_Activity list_:
1) Echo the part of the matrix multiplication report starting with "Performance degradation is" and going on through "excessive cache misses.".
2) Which changes to the multiplication algorithm does the matrix multiplication report name as attempted? List them all.

_Excerpt provided_:
________________
CS 267 Homework Assignment 1
Sukun Kim and Scott Hafeman
September 18th, 2002

Purpose

During this assignment, we investigated, analyzed and attempted to optimize the performance of standard matrix-matrix multiplication for increasingly large matrices.

Summary

We achieved a peak average performance of 220 Mflops/s for square matrix multiplication between N=20 and N=512.  These results show a factor of up to 30 times speedup is achieved compared to the basic “naïve” matrix multiplication compiled using minimal compiler options.

We attempted changes to the matrix multiplication algorithm such as: loop unrolling, explicit pre-loading, explicit use of registers, inter- and intra-block traversal order, interchanging the order of loops and the elimination of function calls.  We found that the key optimizations were selecting compiler options, transposing the matrix structure before computation and calculating two partial sums simultaneously in the inner loop.

Figure 1 below illustrates the algorithm performance in millions of floating point operations per second (Mflops/s) observed when averaged over five trials. Performance on a Millennium Katmai node using the basic and optimized algorithms is shown as well as the performance on the development/test platform.

 

Figure 1 Comparison of the Optimized Algorithm on Millennium, Alt. Platform and the Basic algorithm

Motivation for a better Matrix Multiplication Algorithm

Figure 2 shows the performance of the naïve matrix-matrix multiplication algorithm versus square matrix size N.  It is evident that this algorithm is not scalable since greater than 100 Mflops/s performance is sustained for values of N<96 and falls off to less than 10 Mflops/s at N=512.

Figure 2 Performance of the Naïve matrix-matrix multiplication algorithm versus matrix size

The main reason for this behavior stems from the non-ideal stride distance through the matrix.  For larger matrices, each stride falls beyond the data that is contained within the 16KB L1 data cache (512 lines @ 32 bytes each) or the 512KB L2 cache (4K lines @ 128 bytes each).  The address aliasing phenomenon occurs within the cache causing excessive cache misses for specific values of N.  Periodic cache misses become more frequent beyond N = 128 and restrict the performance beyond N = 196. 

Performance degradation is extremely severe when N is a multiple of 256.  This situation corresponds to address aliasing.  When N=256, a stride of 2KB occurs causing the desired address to map to the previously accessed cache block in the L1 cache.  Since this cache is four-way associative, once the 2KB stride is taken more than four times, thrashing between the four cache locations will occur leading to excessive cache misses.
________________
_Data provided_:
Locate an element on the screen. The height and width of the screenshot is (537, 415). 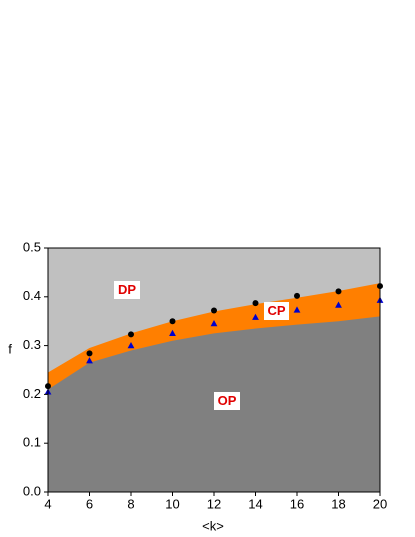
x-tick-label: 12 is located at coordinates (214, 504).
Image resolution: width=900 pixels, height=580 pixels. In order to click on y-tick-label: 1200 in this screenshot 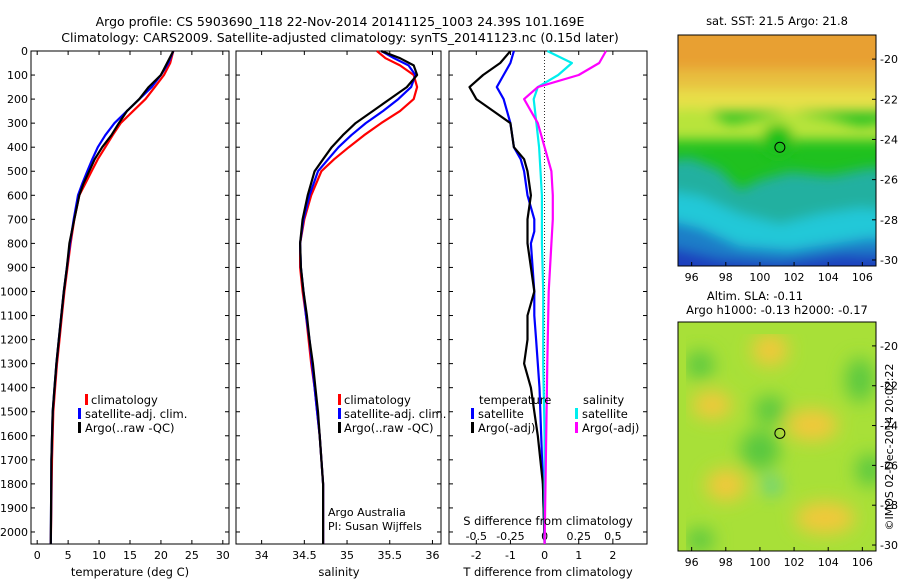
________________
_Answers by task_:
1)
Performance degradation is extremely severe when N is a multiple of 256.  This situation corresponds to address aliasing.  When N=256, a stride of 2KB occurs causing the desired address to map to the previously accessed cache block in the L1 cache.  Since this cache is four-way associative, once the 2KB stride is taken more than four times, thrashing between the four cache locations will occur leading to excessive cache misses.

2)
- Loop unrolling
- Explicit pre-loading
- Explicit use of registers
- Inter- and intra-block traversal order
- Interchanging the order of loops
- Elimination of function calls